Pero la cuestión es más problemática en el caso de la prevención secundaria, la que tiene que ver con el llamado “diagnóstico precoz”, porque muchas veces es dudosa tal precocidad o el valor real de detectarla. Los autores concluyen al final de su artículo que “para los cánceres en que todas las mutaciones son resultado de errores aleatorios, la prevención secundaria es la única opción”. Con tal afirmación parece sugerirse que, a más azar, mayor obsesión por neutralizarlo y así la medicalización de la vida puede pasar a ritualizarla en el peor sentido, ya que no sólo convendría insistir en los cribados cuando uno se sabe portador de genes malos o ha estado expuesto a carcinógenos químicos o físicos, sino que se trataría de hacerlos universales desde el argumento de que todos somos blancos potenciales del nuevo demonio.

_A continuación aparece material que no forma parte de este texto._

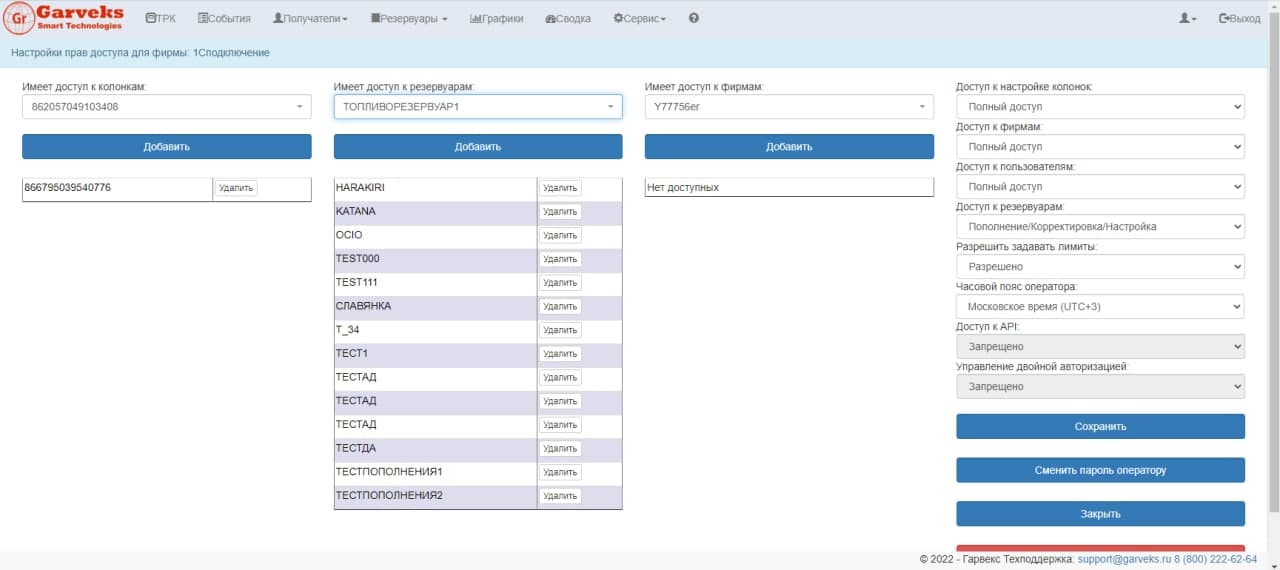
Task: Go to События in the navbar
Action: click(224, 18)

Unas líneas antes, se expresa en el artículo el sueño de evitar mutaciones insertando buenos genes reparadores. Un sueño en un artículo científico, cosas de la modernidad. Pero parece que asistimos a un afán inútil por controlar lo incontrolable, el mismísimo azar, haciéndolo mediante el cribado masivo de todo lo analizable y a edades cada vez más tempranas. Este planteamiento, unido a los avances en métodos de detección múltiple como los que permitirán la llamada “biopsia líquida” y la mayor resolución de técnicas de imagen, podrá facilitar la detección precoz de algunos cánceres, pero a un alto precio, el que implicará el incremento de falsos positivos, la instalación de una hipocondrización generalizada y el retorno de un neo-mecanicismo que, de tanto fijarse en el cuerpo – máquina informado por genes, nos niegue el alma.

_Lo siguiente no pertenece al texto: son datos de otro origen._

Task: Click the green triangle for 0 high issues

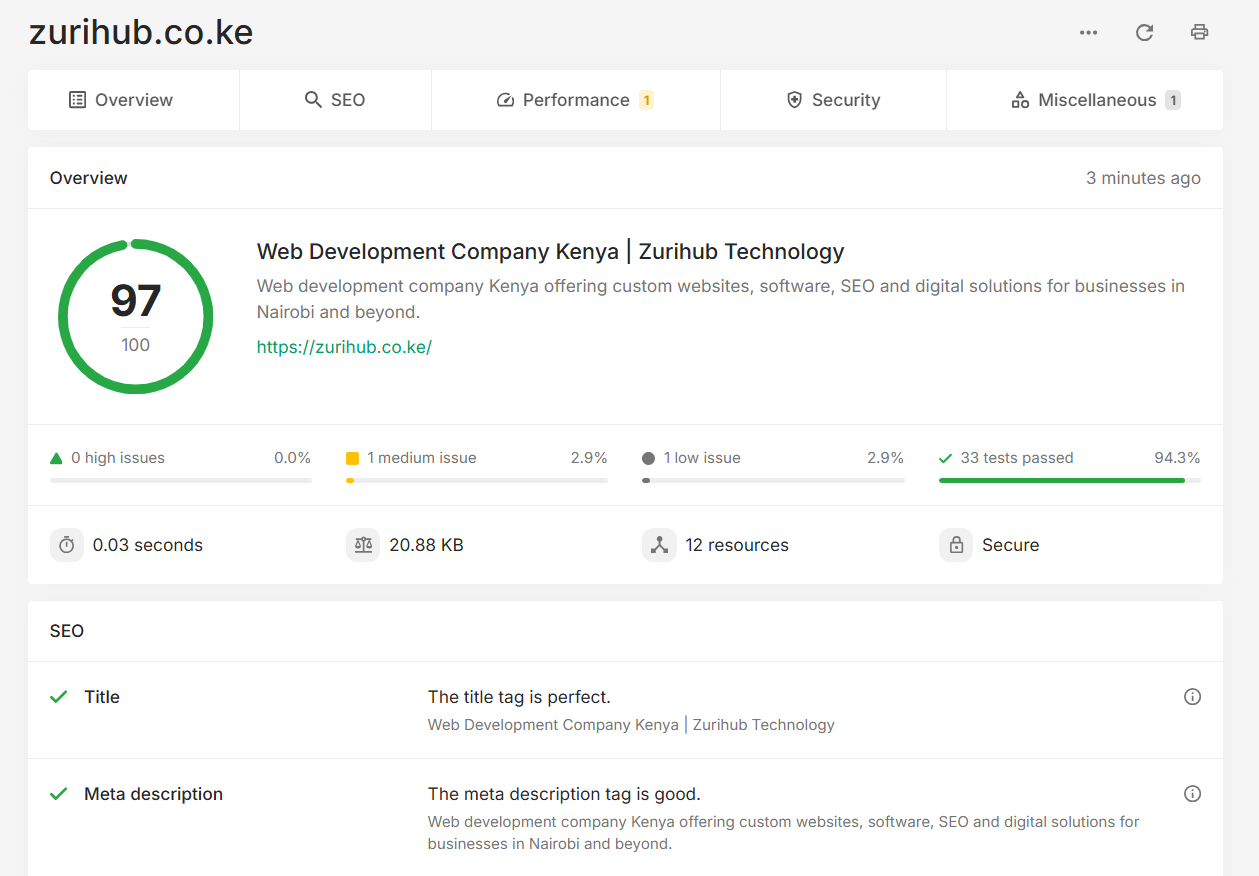Action: [x=57, y=457]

Hay algo que muestra el estudio y, al parecer, a pesar de lo que concluyen los autores. Se trata de que somos frágiles y que esa fragilidad subyace a los propios mecanismos moleculares de nuestro cuerpo. No es malo percibir esa fragilidad intrínseca y sabernos así, limitados, igualados por la franciscana hermana muerte. Podemos optar por la vigilancia extrema, cada día más instrumental y sofisticada, de los efectos del error molecular. Pero también, siendo prudentes y no temerarios, aceptando la bondad de lo que la ciencia nos proporcione para nuestra salud, podemos optar por aprovechar la vida del mejor modo posible, sencillamente viviéndola, aceptando la propia contingencia. En realidad, es la presencia de la muerte la que confiere a la vida su extraordinario valor. Borges ya nos mostró lo que supondría la inmortalidad, un insoportable aburrimiento.